Frida pintaba los días de color azteca. Buscaba en la reivindicación  de la bandera de ese pueblo que amaba, ahogar los gritos que bramaban en su pecho como queriendo salir. Cada cuadro nos habla, y pareciera invitarnos a reconstruir como piezas de un rompecabezas macabro, las piezas de cuerpo y alma de una mujer a la que la vida nunca terminaba de desarmar.

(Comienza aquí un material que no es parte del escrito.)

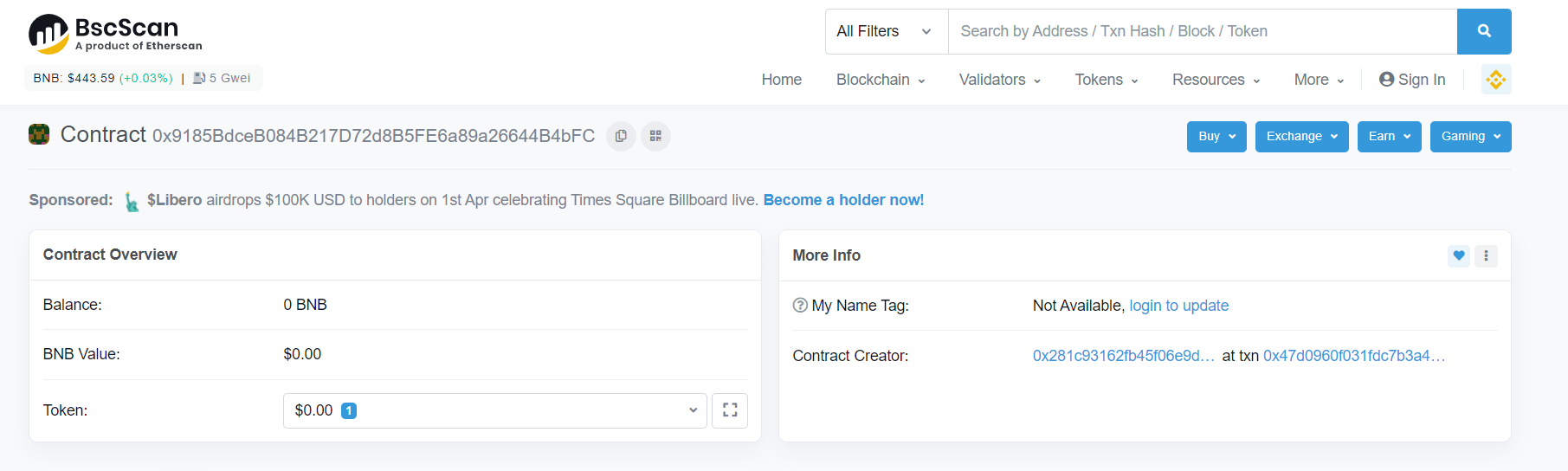Expand the Token holdings dropdown
Viewport: 1568px width, 471px height.
coord(494,410)
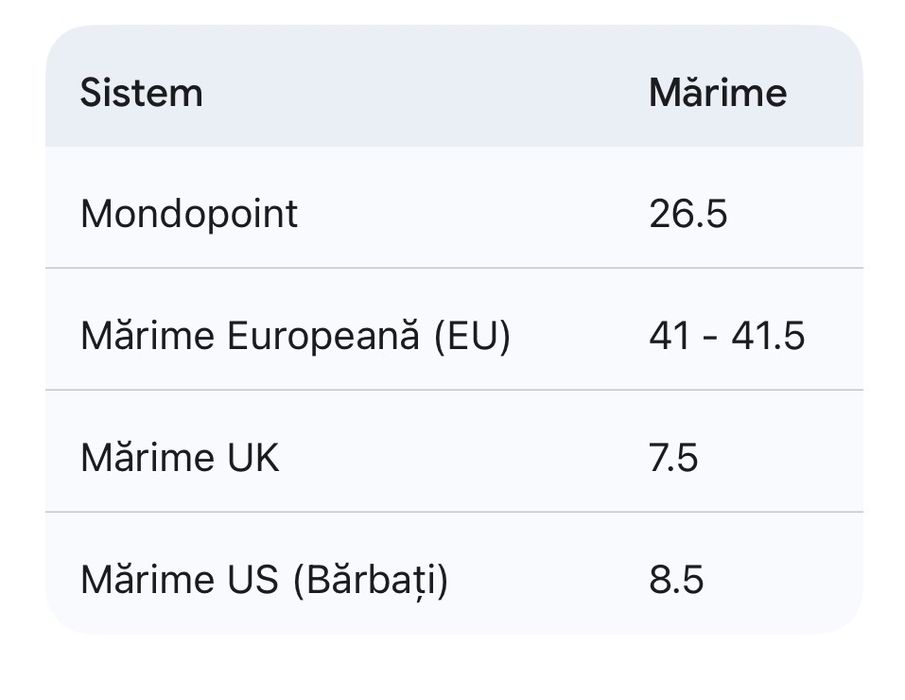Viewport: 905px width, 700px height.
Task: Click the UK size value 7.5
Action: pos(673,458)
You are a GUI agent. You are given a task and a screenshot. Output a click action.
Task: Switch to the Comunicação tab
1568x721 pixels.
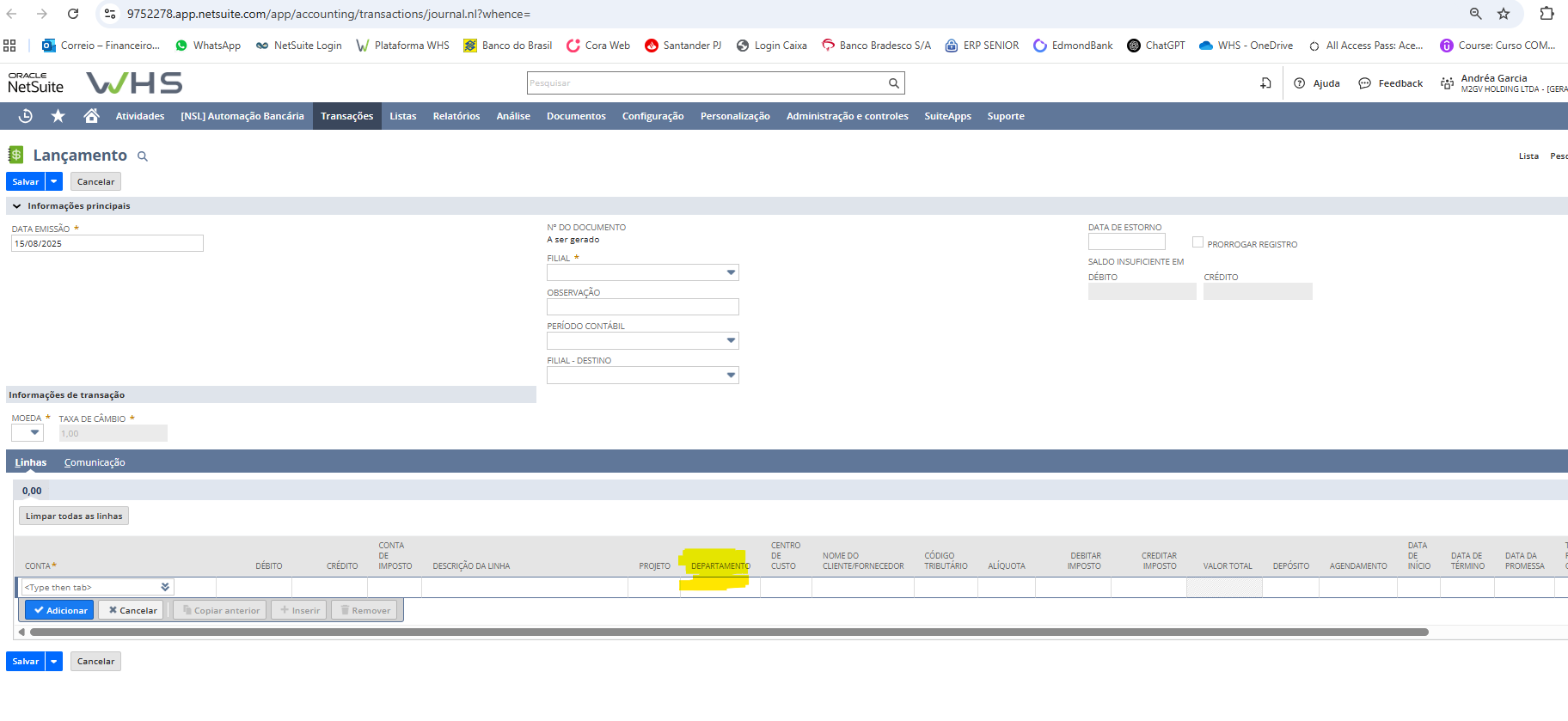(x=95, y=462)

Después de los accidentes que sufriera y que la dejaran sin la libertad del andar, enarbolaba aún el brillo de sangre que la haría única en una sociedad que, escandalizada, contemplaba impávida cómo había sabido superar el dolor de la pérdida de 8 embarazos, y los plasmaba en trazos sangrientos que asestaban a la cara de los magnates que preferían verla como una muestra de excentricidad (“Henry Ford Hospital” es una muestra inefable de ello).
 
Genuina, Frida escribía en una oportunidad: “Tuve dos accidentes en mi vida: el primero, el del autobús, el segundo; Diego”. Rivera contribuía al espíritu desenfrenado de Frida. Miembros del Partido Comunista de su país, se fundieron en una pareja de esas de culebrón mexicano, repleta de idas y vueltas, donde la práctica del amor libre, y la ausencia de propiedad privada de los sentimientos se traducía en miles de secuencias de infidelidades y aventuras; y en un acompañamiento ciego en el frondoso camino del arte que le esperaría.
 
Frida se reinventaba una y otra vez; surgía de los sombríos momentos estallando en los mil colores de una América que no se dejaba de imaginar, revolucionaria se conducía a través del llanto escapando a las frivolidades y a los escaparates mágicos que venían desde Gringolandia, llevando como estandarte el hambre de miles de campesinos mexicanos, la defensa de la mujer como ser divino, la lucha contra los mandatos sociales y las “buenas costumbres”. Frida evade con fe siniestra la falta; y se llena, se completa, se vuelve universo a partir del deseo. El deseo la nubla y le alivia el dolor de la pierna que le falta, el deseo la abraza cada vez que la mala suerte y su cadera maltrecha le arrebatan los hijos; el deseo le impide ver que el amor de su vida se le pierde entre mil sábanas arremolinadas, pero por sobre todas las cosas; es el deseo el que le permite superarse; y aún en los tiempos más difíciles en los que el trazo ya no la acompaña con precisión, Frida pinta con justicia los colores de un mundo amerindio donde los campesinos, los aborígenes y los proletarios, son dueños de la tierra que los vio nacer, y los pinta con convicción hasta su puta muerte. Los pinta, a medida que los colores de su vida se apagan, sin miedo posible. Trazos de colores estridentes, los colores de México, autorretratos donde la crudeza convive con lo bello de su realidad, desnuda su pata de palo, vestida de hombre y con posición viril, después llegarían las máscaras y las naturalezas muertas que testifican silenciosas su agonía, hasta las postreras horas de la pintura más comprometida, en la que su voz, la de la revolucionaria del pincel profiriera alaridos de política convicción.
 
El sufrimiento ha hecho de Frida quien es: no un icono mercantil plasmado en zapatillas y artículos de moda. La ha hecho una iconoclasta del tiempo en que las tierras y los campesinos mexicanos parecían haber nacido con otros dueños; en una época sesgada por el miedo a que la virtud clásica se viera opacada por lo mundano, por lo natural. La ha hecho ser Frida como ninguna otra hubiese podido serlo.